杜衡点了点头,他身上的露水,便是早上去山上埋桎干时带上的。他咳嗽几声,背着手喃喃道:“第一次见他们的时候,还是在平辽与萧宋的边界。两国常年交战,他们这些劳工跟着遭了烽火劫难。一个个都如神鬼不理佛道不渡的孤魂,问他们名字,竟然也不知道了。”

他又咳嗽几声,转身向殿里面走去,“我也不擅长取名字,只是把些字印摆在他们面前,让他们自己选。桎干本来不识字的,选的时候,我告诉他哪些字蕴意深,可他偏偏挑了两个简单些的,告诉我,他配不上别的好字。”

“我呢,又让他选趁手的兵器,可他非要去拿那些锁链。我问他为什么,他告诉我,他被这些锁链束缚的半辈子,往后的日子,想反过来束束他们。(淡淡一笑)四十多的人了,这念头却跟个孩子一样……”

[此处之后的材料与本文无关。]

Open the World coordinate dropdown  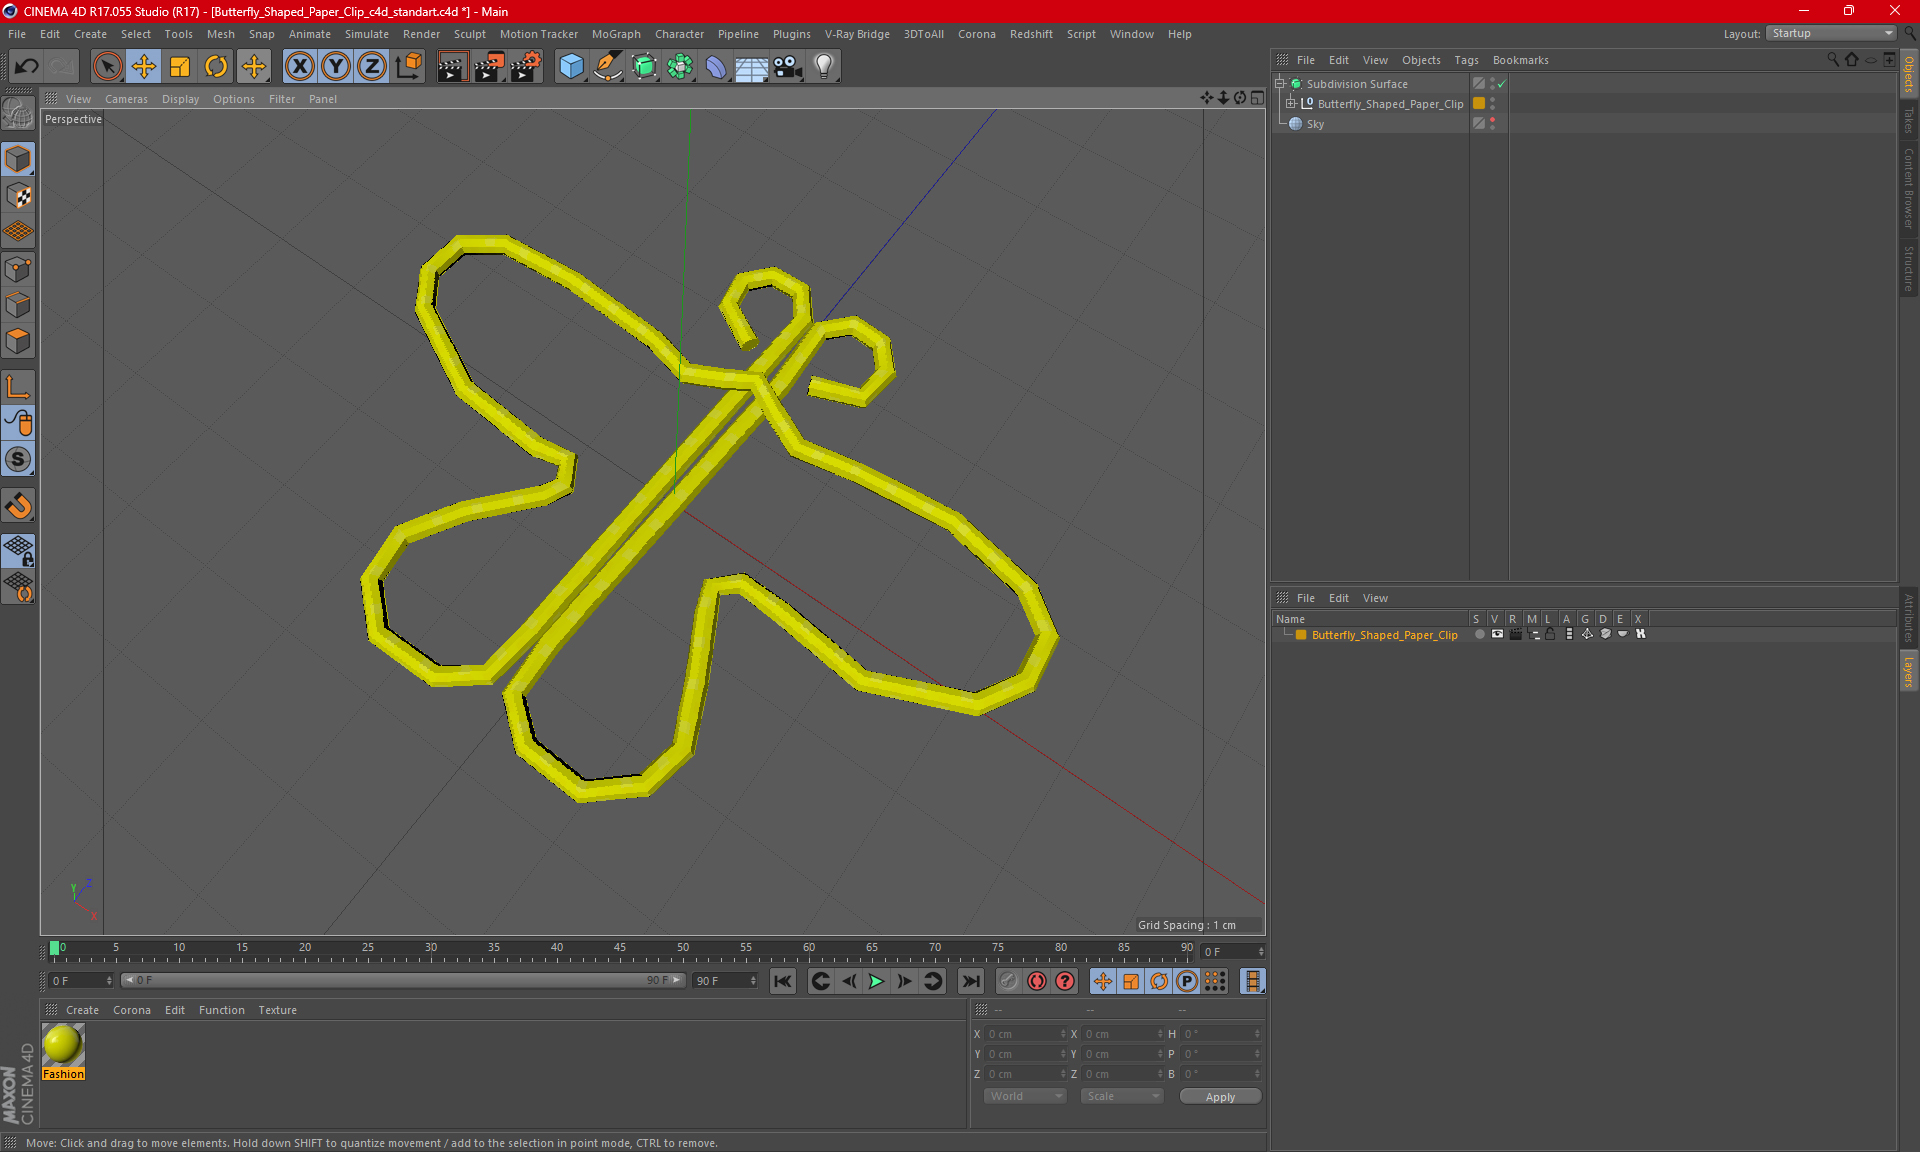pyautogui.click(x=1025, y=1096)
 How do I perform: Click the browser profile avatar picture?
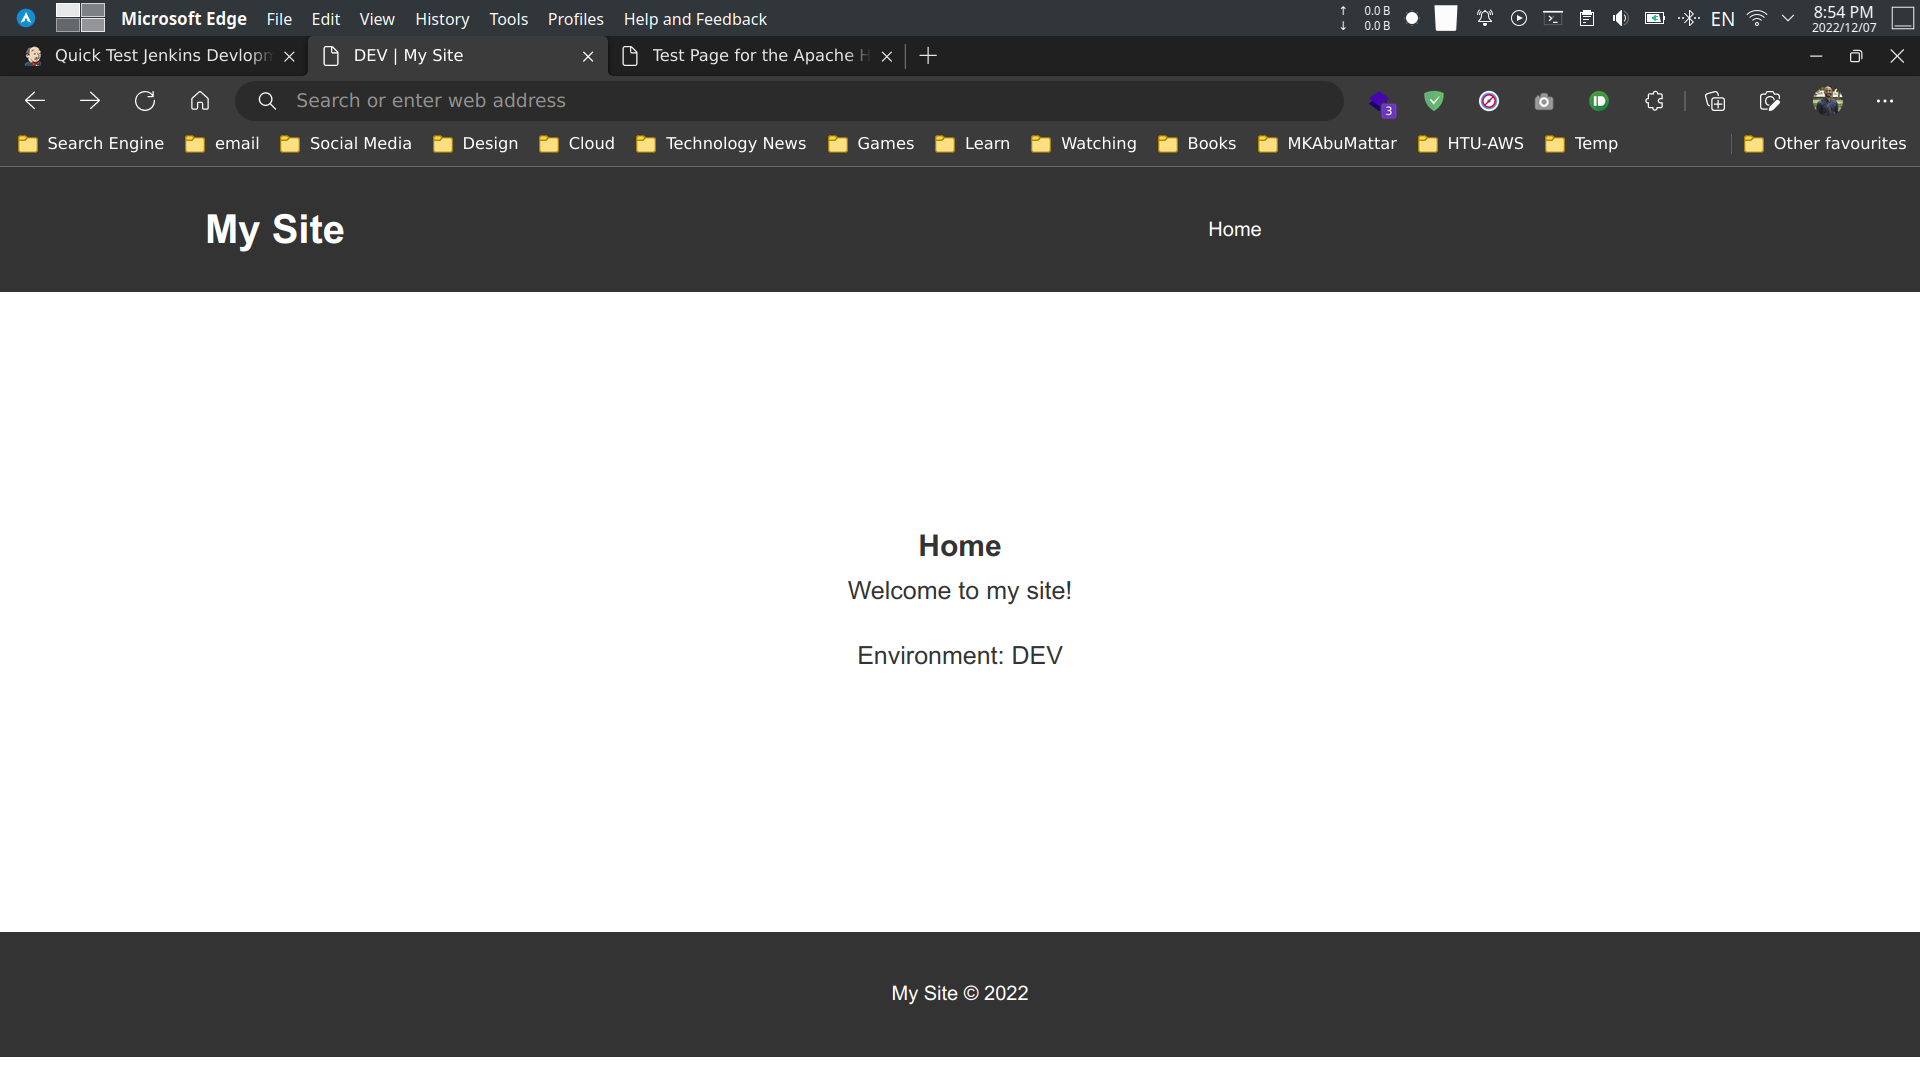coord(1828,100)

杜衡抄起下裳在桌案前坐下,“这命运啊说不清也道不明。他跟了我有些年头了,总想着什么时候仗打完了,他也去娶妻生子。随徐漮涌出征前,让我等他凯旋。人竖着出去的,再回来的时候,已经横在棺里了……”

尘笳跪坐在杜衡桌案前,又给他斟了杯茶,“您节哀。”

“世事无常,也算是种解脱吧……”

尘笳:“桎干在萧宋一年余,一直暗地配合宁王。可事到如今我却反而不清楚了,桎干做的事情到底是不是在配合宁王?您与之合作的,又究竟是不是宁王?”

杜衡提笔蘸墨,在纸上写着什么,“尘笳你知道吗,有时候,蒙在鼓里做事,反而做的更好。知道的越多,露出的破绽也就越多。”

尘笳有些惊诧:“您的意思是……”

“只有走出的棋路连自己人都能骗到,才能真正骗到对方。本来想等他回来,告诉他的……没机会了。”杜衡又蘸了下墨,“自我七八年前作为使臣出使萧宋,在见到赵晃的那一刻我就知道,倘若日后他真登龙位,萧宋将比以往任何时候都要难啃。甚至攻守交替,也无不可能。”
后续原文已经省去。